## Exercise objective
Print the data that follows again, keeping every line exact.

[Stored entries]
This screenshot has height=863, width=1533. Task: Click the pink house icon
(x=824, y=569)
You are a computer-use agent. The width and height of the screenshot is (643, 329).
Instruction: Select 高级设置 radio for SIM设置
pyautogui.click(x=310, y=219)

## Response
This screenshot has height=863, width=1533. Task: Click the pink house icon
(x=824, y=569)
You are a computer-use agent. The width and height of the screenshot is (643, 329).
Instruction: Select 高级设置 radio for SIM设置
pyautogui.click(x=310, y=219)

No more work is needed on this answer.